Microsoft's Azure Machine Learning team is seeking a talented Software Engineer to join their Inference team, focusing on democratizing ML and making it accessible to enterprises, developers, and data scientists. The role involves developing next-generation model serving capabilities, including hosting OpenAI models like ChatGPT and scaling for Bing and Office applications. You'll be working with cutting-edge AI technology, handling billions of daily requests, and tackling challenges at the intersection of AI and Cloud computing.
The position offers an opportunity to work on high-impact projects, optimizing performance for high throughput/low latency scenarios, and building reliable platforms for massive-scale model inferencing. You'll be part of a team that serves all internal and external ML workloads, working with state-of-the-art LLMs and Diffusion models.

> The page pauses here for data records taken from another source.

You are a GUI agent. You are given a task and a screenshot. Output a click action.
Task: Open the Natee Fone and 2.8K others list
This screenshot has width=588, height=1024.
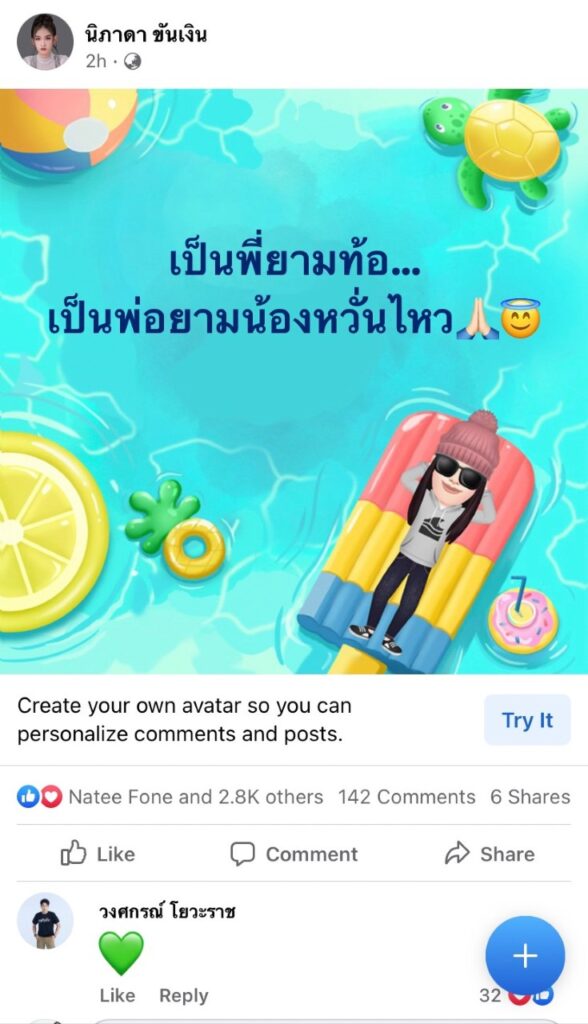click(196, 797)
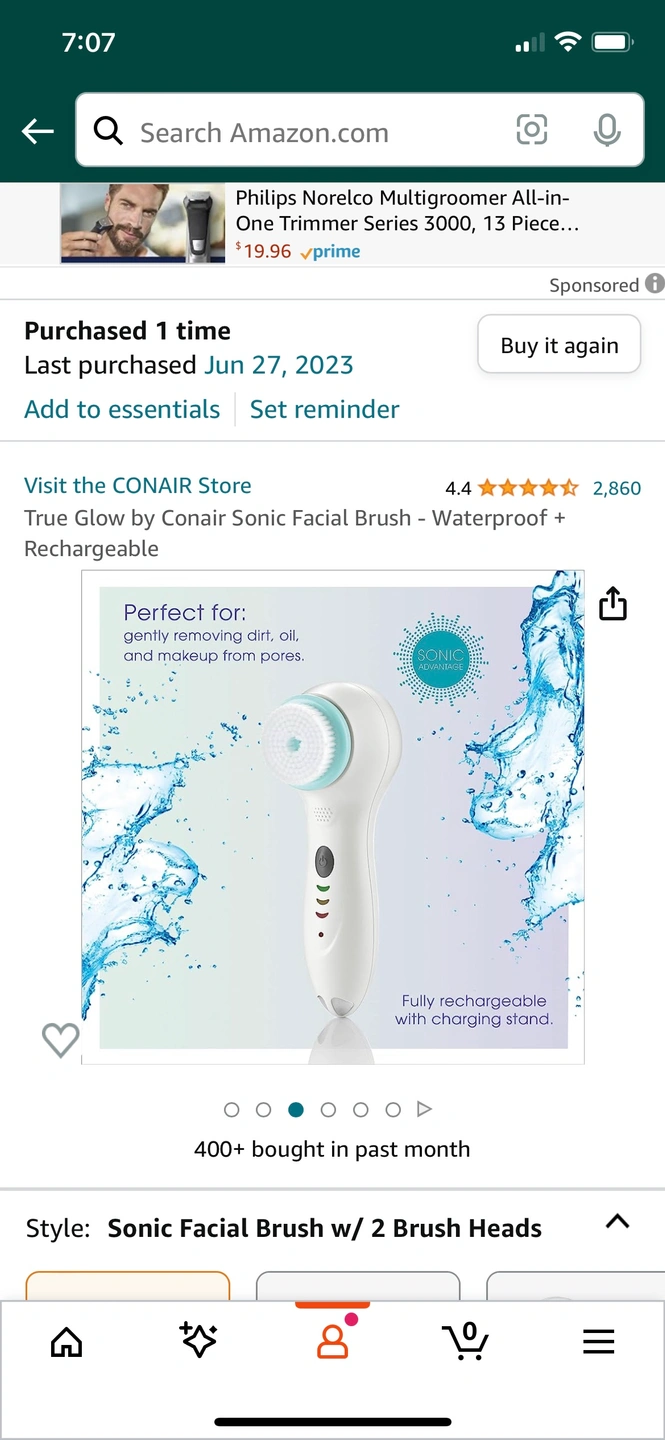665x1440 pixels.
Task: Tap the share icon beside product image
Action: pyautogui.click(x=612, y=603)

As a member of Microsoft's innovative environment, you'll collaborate with geo-distributed teams, leverage the latest hardware stack technologies, and contribute to one of the world's largest GPU fleets. The role requires a blend of technical expertise in Python, Go, and Kubernetes, along with strong collaborative skills. This is an excellent opportunity for someone passionate about AI infrastructure who wants to make a significant impact in the field of machine learning at scale.
The position includes comprehensive benefits such as industry-leading healthcare, educational resources, and parental leave. Microsoft offers a supportive, inclusive work environment committed to equal opportunity employment, making it an ideal place for professionals looking to advance their careers in AI and cloud computing.